Given request: Quote the entries below word for word, from the line containing "The image size is (2576, 1400). In" down to the line containing "In order to click on Record", both lines included.
⁂
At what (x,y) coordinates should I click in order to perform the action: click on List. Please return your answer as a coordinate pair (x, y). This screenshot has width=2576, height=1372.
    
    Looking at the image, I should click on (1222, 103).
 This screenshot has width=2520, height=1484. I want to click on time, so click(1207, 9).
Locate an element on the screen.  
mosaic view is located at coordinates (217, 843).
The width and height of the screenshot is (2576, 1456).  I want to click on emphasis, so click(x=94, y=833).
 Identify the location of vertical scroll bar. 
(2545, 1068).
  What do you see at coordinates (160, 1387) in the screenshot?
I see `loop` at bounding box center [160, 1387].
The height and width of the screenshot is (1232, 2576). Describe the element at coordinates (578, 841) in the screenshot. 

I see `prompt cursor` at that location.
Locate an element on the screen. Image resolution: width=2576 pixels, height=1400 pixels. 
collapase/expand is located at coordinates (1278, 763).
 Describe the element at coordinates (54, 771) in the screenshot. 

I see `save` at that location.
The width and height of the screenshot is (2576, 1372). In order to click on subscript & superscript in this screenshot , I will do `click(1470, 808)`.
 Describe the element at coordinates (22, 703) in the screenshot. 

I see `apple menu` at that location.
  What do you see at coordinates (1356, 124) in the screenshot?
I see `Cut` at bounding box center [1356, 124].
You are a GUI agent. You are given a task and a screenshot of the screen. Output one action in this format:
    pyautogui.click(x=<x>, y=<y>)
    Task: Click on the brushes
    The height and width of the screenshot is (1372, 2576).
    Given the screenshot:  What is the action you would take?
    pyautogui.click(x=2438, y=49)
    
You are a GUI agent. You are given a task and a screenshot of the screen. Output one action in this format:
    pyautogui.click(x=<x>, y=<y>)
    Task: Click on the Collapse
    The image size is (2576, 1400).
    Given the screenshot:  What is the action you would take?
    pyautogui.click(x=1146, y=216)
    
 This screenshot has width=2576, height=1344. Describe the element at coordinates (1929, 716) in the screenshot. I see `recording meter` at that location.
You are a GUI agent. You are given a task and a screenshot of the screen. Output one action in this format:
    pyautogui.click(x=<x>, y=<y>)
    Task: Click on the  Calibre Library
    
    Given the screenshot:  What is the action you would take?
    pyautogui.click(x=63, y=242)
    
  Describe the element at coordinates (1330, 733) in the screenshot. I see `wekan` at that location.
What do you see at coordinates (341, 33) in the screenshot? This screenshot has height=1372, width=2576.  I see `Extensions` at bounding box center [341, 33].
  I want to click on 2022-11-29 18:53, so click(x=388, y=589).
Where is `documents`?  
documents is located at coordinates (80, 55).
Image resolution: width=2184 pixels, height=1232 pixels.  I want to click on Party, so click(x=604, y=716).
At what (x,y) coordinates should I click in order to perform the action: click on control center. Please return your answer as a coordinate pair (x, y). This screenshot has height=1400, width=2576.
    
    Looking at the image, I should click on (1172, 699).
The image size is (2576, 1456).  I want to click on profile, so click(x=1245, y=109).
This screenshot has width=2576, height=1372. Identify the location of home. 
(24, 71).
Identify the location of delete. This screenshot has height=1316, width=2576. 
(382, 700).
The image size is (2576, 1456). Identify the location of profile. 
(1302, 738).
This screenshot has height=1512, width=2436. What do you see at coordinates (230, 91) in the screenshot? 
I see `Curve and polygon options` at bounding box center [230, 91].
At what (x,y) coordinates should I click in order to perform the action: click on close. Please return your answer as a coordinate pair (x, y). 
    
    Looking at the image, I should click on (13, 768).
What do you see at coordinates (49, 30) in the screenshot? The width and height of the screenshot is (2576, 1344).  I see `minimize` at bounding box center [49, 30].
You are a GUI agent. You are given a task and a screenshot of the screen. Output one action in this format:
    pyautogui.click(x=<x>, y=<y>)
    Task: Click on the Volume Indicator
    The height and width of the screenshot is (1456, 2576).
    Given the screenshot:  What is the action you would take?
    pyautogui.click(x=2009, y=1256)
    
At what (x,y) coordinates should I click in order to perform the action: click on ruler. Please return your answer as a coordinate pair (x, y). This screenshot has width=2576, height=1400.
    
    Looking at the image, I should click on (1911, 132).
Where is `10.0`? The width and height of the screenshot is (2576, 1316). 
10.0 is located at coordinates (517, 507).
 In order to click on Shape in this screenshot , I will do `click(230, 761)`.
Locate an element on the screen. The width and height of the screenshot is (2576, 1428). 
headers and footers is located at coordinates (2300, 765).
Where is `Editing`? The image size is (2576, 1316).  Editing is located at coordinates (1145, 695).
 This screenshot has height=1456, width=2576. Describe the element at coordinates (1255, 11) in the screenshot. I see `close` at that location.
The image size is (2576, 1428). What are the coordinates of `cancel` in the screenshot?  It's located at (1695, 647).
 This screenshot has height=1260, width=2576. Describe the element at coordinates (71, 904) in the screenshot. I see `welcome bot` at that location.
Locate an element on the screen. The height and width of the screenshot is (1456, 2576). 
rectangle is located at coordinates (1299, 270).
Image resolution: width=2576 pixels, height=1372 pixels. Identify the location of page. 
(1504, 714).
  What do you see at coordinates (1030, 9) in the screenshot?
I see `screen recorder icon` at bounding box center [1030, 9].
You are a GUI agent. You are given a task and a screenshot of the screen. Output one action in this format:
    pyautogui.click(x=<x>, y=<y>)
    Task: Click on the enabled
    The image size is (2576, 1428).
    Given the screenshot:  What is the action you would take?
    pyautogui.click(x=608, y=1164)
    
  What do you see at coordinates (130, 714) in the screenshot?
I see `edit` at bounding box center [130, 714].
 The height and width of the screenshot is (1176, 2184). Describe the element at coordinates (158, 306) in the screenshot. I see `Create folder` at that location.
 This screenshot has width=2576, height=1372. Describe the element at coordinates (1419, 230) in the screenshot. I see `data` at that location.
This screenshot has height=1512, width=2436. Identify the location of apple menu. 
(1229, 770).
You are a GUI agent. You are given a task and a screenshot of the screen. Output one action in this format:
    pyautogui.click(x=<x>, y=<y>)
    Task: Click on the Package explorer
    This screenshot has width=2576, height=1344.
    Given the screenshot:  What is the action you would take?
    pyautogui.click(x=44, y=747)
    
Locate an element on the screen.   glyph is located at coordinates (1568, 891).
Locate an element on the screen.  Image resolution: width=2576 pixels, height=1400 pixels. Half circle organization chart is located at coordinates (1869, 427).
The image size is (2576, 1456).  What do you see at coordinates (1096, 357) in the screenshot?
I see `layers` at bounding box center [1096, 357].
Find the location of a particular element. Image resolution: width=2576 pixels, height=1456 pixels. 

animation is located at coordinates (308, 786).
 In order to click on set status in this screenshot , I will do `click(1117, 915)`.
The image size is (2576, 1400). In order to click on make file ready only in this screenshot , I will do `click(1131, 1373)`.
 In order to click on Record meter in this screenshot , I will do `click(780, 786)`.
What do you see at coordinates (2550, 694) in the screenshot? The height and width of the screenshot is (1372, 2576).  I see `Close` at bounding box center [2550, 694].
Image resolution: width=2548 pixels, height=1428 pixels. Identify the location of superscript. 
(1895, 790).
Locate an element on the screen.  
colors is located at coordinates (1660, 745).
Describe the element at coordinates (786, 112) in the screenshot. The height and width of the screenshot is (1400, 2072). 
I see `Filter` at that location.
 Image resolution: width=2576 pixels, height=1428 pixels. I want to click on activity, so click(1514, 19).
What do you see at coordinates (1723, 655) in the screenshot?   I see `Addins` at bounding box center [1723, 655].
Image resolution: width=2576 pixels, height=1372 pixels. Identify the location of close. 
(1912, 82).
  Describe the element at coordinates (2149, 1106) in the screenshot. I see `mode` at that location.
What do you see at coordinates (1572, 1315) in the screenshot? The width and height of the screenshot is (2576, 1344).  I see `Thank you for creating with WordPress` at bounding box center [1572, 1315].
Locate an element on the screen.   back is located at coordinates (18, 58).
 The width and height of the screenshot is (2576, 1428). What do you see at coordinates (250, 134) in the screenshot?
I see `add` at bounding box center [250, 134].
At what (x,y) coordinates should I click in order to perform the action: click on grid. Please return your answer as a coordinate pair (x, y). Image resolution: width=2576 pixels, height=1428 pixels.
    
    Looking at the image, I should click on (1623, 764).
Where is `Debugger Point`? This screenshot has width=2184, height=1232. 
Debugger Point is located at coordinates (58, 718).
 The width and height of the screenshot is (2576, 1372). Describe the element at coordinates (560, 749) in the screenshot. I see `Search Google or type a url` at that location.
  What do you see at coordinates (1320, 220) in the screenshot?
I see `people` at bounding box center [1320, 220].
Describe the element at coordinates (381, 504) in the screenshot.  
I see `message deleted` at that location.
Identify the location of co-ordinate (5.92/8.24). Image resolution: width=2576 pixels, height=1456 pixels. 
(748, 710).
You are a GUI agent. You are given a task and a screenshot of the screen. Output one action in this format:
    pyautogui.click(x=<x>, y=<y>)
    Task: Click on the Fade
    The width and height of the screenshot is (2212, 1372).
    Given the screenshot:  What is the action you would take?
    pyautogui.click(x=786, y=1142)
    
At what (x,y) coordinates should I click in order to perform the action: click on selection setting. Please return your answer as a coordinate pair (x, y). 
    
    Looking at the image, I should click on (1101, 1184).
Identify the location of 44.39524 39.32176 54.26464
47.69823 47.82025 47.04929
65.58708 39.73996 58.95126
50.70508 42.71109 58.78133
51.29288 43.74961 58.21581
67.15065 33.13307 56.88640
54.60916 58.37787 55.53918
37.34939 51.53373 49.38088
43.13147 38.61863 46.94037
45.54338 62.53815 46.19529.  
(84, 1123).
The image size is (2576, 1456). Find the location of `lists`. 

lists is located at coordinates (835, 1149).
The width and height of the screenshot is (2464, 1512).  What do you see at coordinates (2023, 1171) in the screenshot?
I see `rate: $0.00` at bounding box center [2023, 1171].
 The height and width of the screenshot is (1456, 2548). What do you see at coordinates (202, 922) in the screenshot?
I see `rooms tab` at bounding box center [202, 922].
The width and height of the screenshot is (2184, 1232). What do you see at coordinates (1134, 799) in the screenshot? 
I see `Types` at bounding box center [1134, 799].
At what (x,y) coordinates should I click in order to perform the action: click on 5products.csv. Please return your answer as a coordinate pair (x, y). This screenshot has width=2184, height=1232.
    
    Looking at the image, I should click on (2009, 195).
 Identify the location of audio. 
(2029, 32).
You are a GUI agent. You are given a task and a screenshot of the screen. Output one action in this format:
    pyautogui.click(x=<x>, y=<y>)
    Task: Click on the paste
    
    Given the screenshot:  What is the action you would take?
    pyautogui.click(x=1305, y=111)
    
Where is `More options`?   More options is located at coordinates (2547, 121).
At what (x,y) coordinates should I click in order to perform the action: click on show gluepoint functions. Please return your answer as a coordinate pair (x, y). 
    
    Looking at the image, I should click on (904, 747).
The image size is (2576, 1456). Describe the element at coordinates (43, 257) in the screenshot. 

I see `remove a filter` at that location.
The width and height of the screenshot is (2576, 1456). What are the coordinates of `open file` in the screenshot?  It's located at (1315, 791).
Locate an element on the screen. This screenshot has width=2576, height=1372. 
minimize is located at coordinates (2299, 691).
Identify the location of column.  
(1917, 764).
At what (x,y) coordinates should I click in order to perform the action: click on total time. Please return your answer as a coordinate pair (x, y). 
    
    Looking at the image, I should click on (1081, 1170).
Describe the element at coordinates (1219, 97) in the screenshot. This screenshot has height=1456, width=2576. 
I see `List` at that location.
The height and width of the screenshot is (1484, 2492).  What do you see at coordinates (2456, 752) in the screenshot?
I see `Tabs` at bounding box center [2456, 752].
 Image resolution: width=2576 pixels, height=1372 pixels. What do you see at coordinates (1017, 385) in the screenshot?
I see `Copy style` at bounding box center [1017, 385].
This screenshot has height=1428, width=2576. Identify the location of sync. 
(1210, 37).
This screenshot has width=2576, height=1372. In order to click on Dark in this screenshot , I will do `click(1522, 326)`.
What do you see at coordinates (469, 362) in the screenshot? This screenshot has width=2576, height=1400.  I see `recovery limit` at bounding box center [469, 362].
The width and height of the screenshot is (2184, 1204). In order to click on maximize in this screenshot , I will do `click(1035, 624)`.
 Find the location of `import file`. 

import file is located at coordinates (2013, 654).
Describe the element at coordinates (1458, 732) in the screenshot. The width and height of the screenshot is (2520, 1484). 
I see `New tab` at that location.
⁂
Solved problem:
The image size is (2576, 1400). In order to click on make file ready only in this screenshot , I will do `click(1131, 1373)`.
 In order to click on Record meter in this screenshot , I will do `click(780, 786)`.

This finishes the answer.